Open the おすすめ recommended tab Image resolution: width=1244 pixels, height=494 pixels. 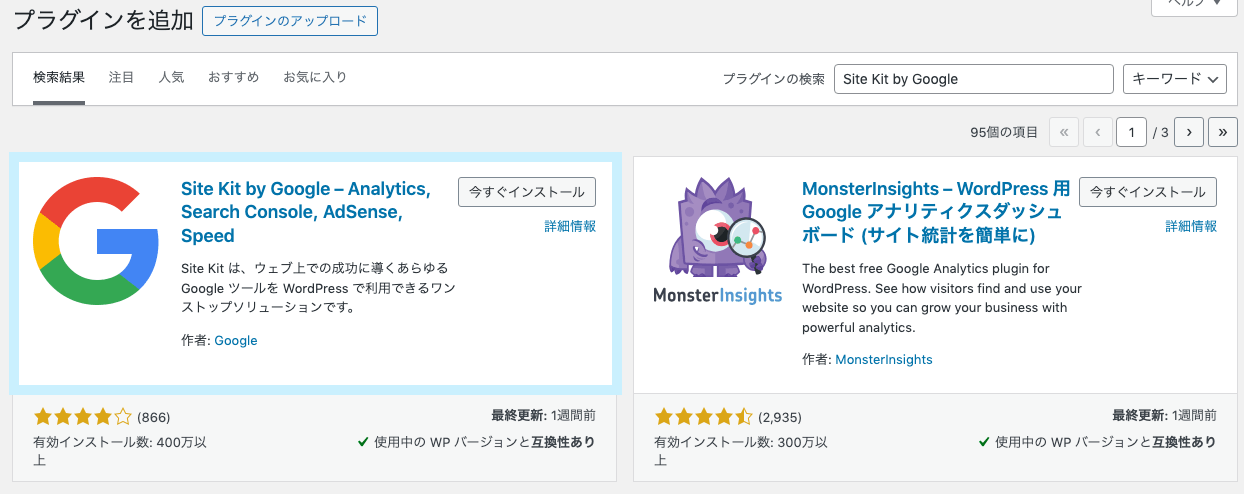click(x=234, y=77)
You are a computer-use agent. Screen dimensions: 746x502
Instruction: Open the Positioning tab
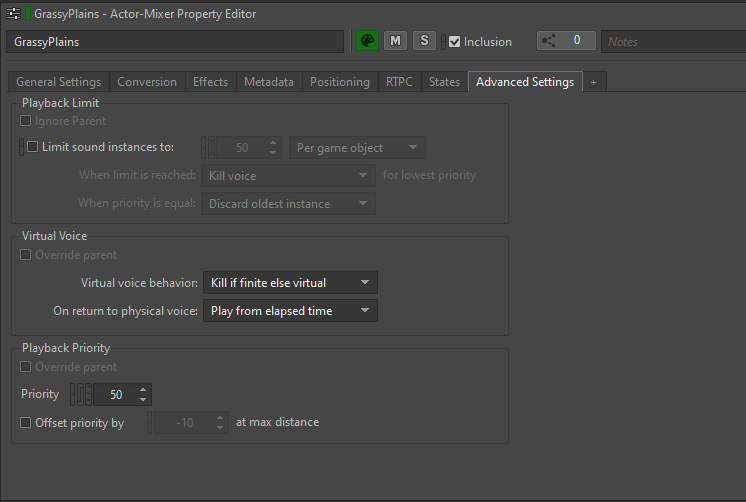[x=340, y=82]
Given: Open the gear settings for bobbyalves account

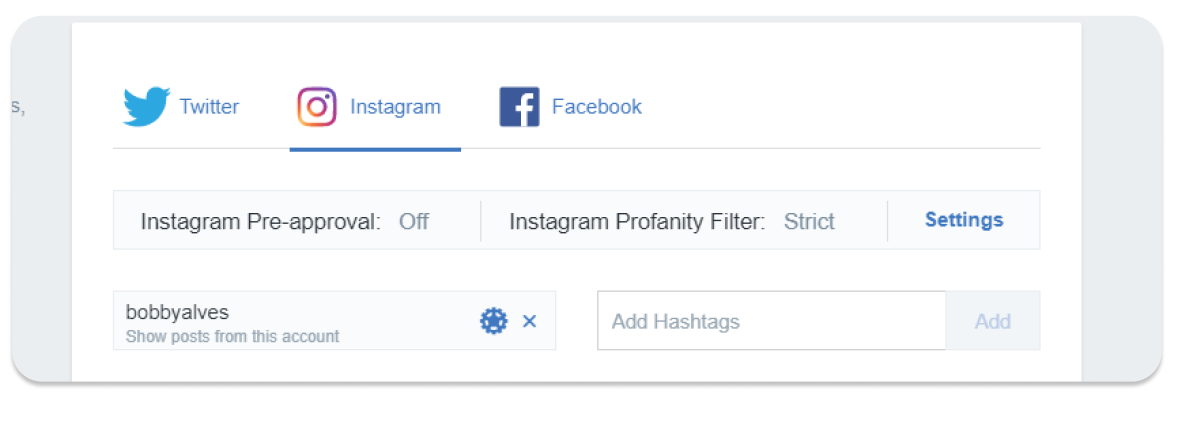Looking at the screenshot, I should tap(493, 321).
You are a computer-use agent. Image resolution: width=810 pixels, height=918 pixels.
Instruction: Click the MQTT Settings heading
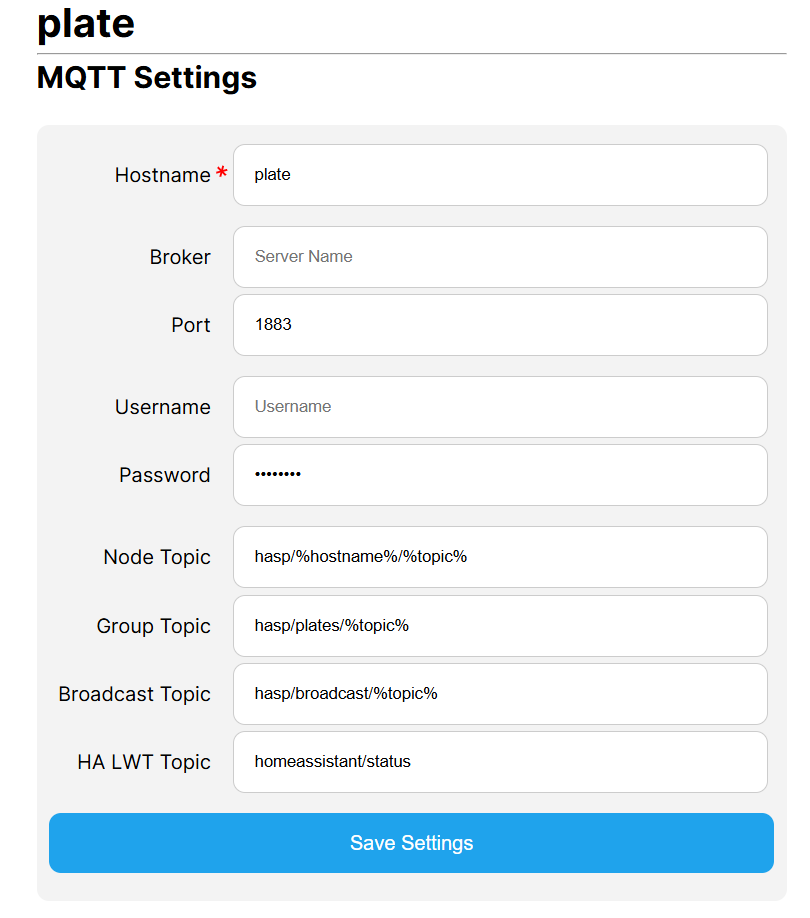click(147, 78)
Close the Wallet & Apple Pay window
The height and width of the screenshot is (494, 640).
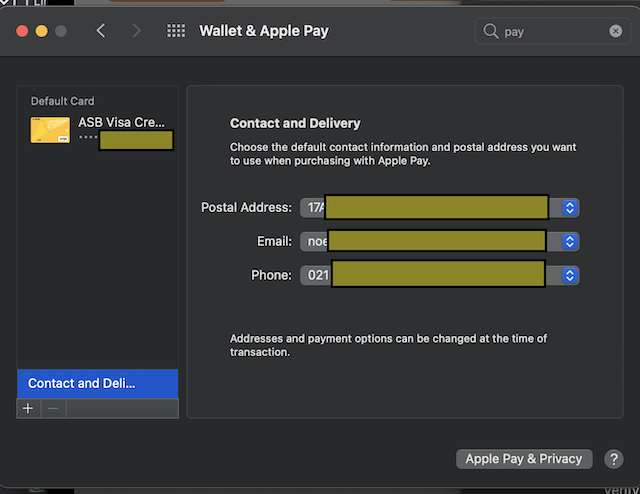click(22, 31)
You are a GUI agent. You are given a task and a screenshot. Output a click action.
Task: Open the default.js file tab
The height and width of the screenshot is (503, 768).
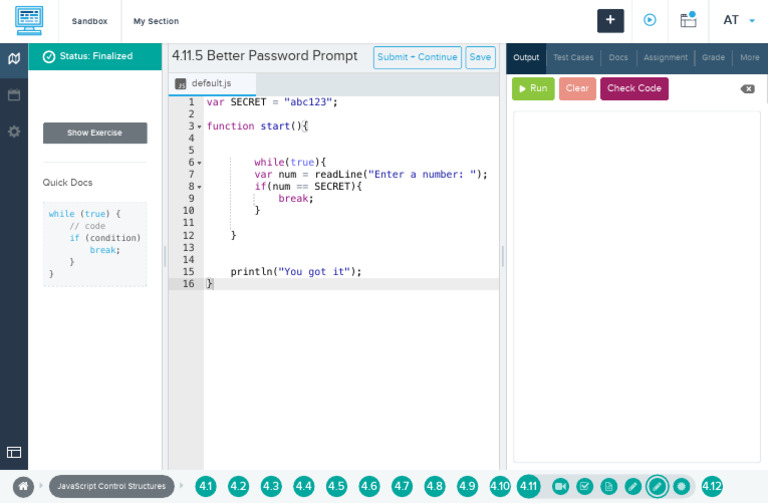click(212, 84)
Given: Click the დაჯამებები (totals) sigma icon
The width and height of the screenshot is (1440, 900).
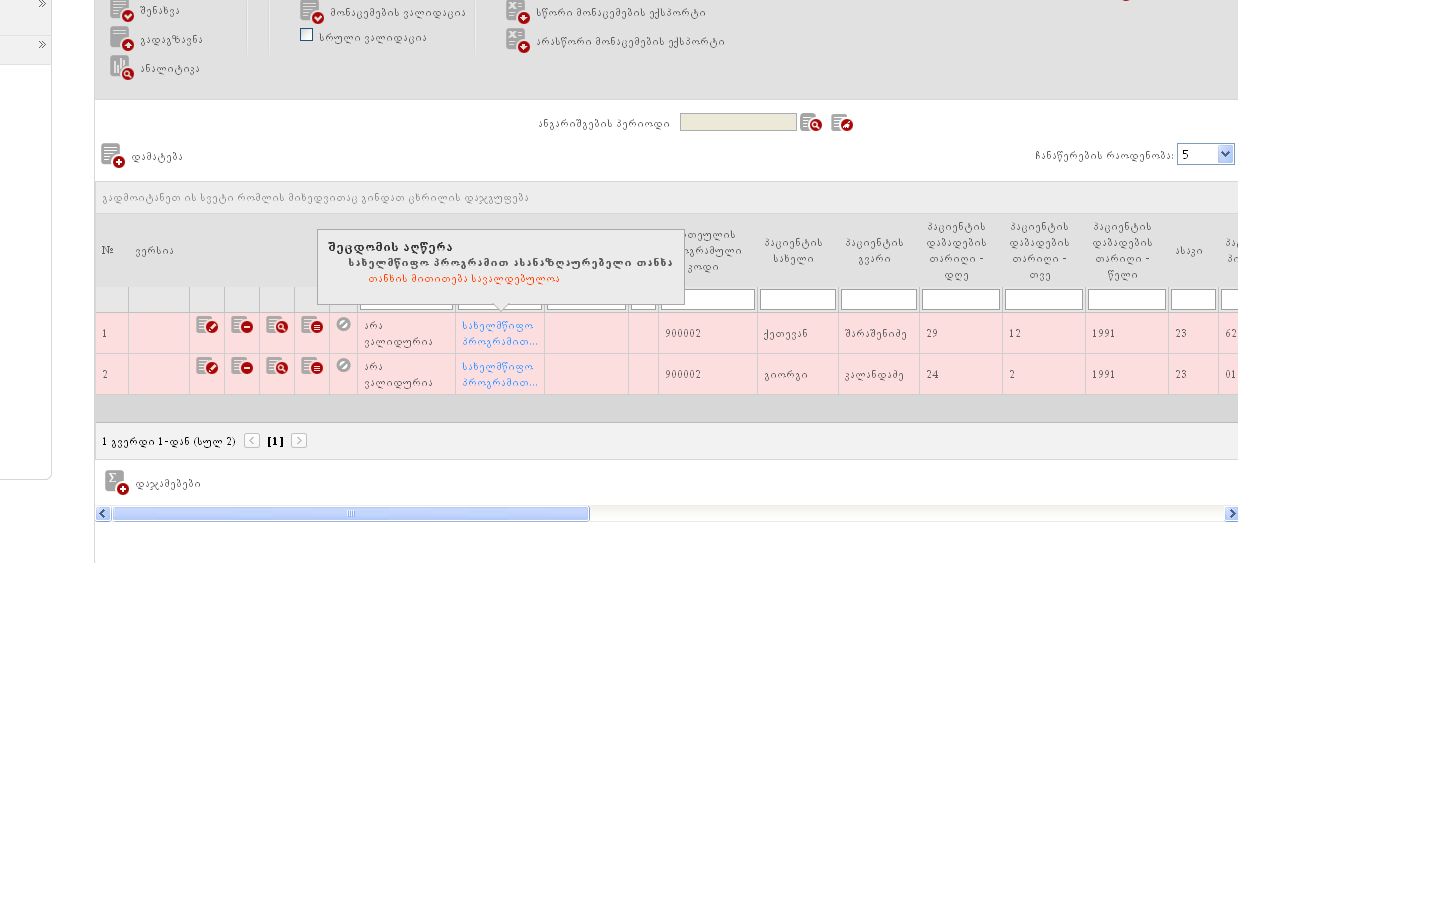Looking at the screenshot, I should point(117,483).
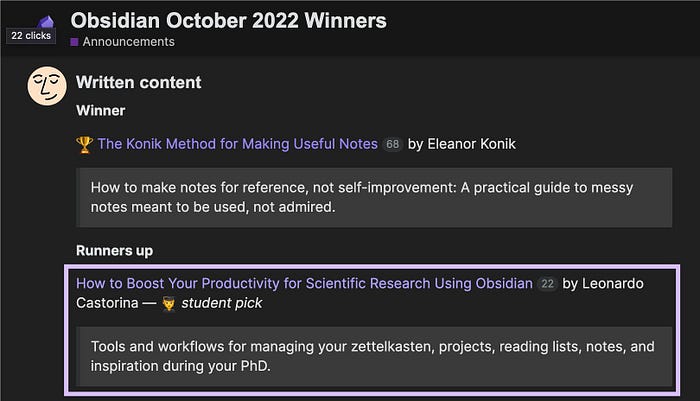The image size is (700, 401).
Task: Click the purple Announcements category square
Action: [x=74, y=42]
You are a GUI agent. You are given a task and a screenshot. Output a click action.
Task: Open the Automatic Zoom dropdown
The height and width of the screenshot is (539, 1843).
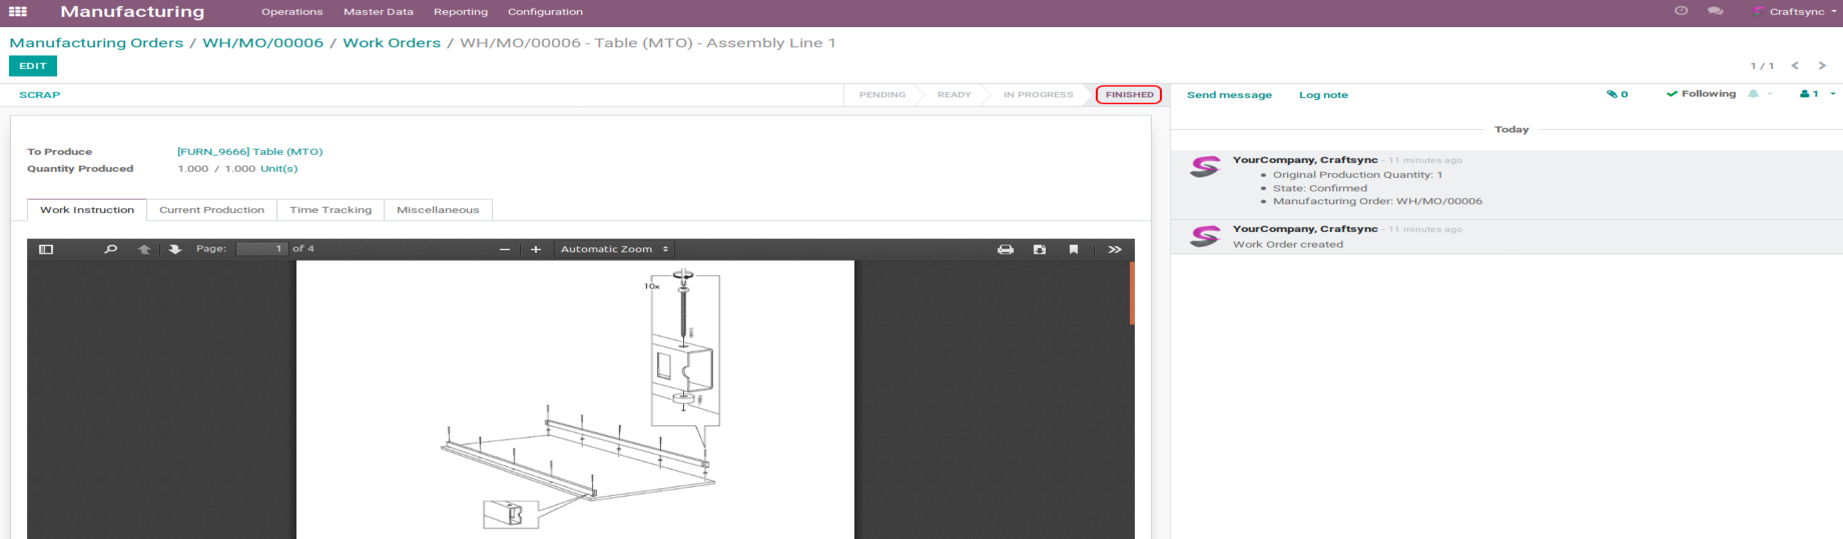coord(614,249)
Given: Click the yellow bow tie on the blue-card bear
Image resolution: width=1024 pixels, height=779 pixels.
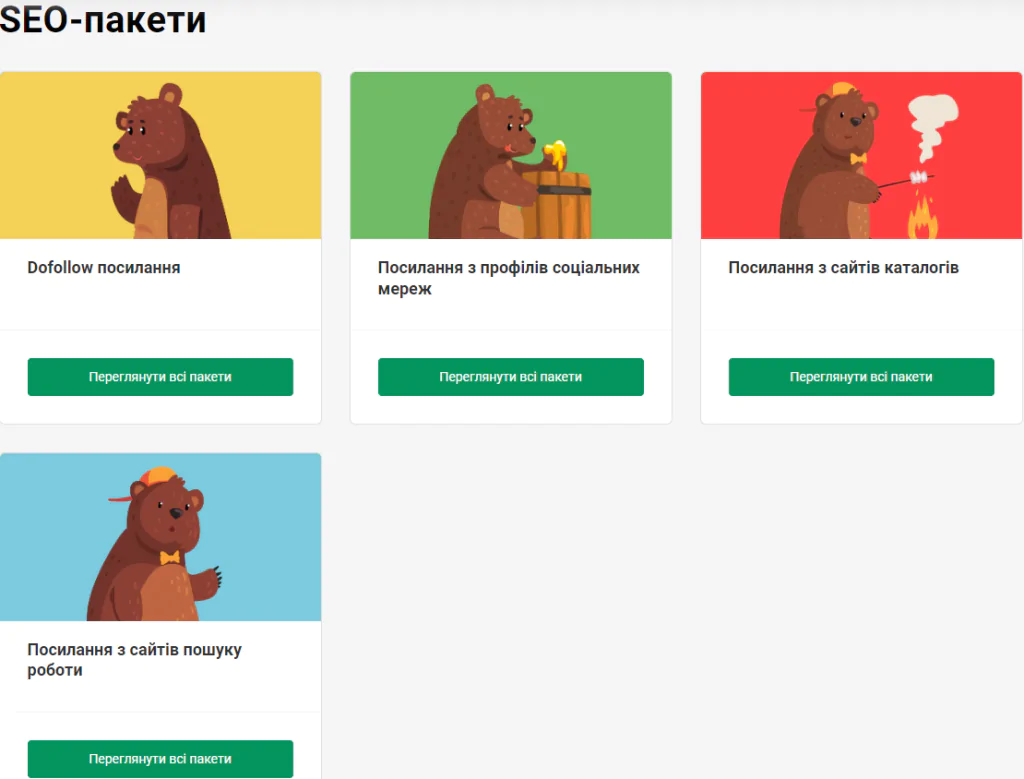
___
(Directions): Would you please give the number of lines in the data above that contain the string "agent"? Reply with that number only.

(Written reply): 4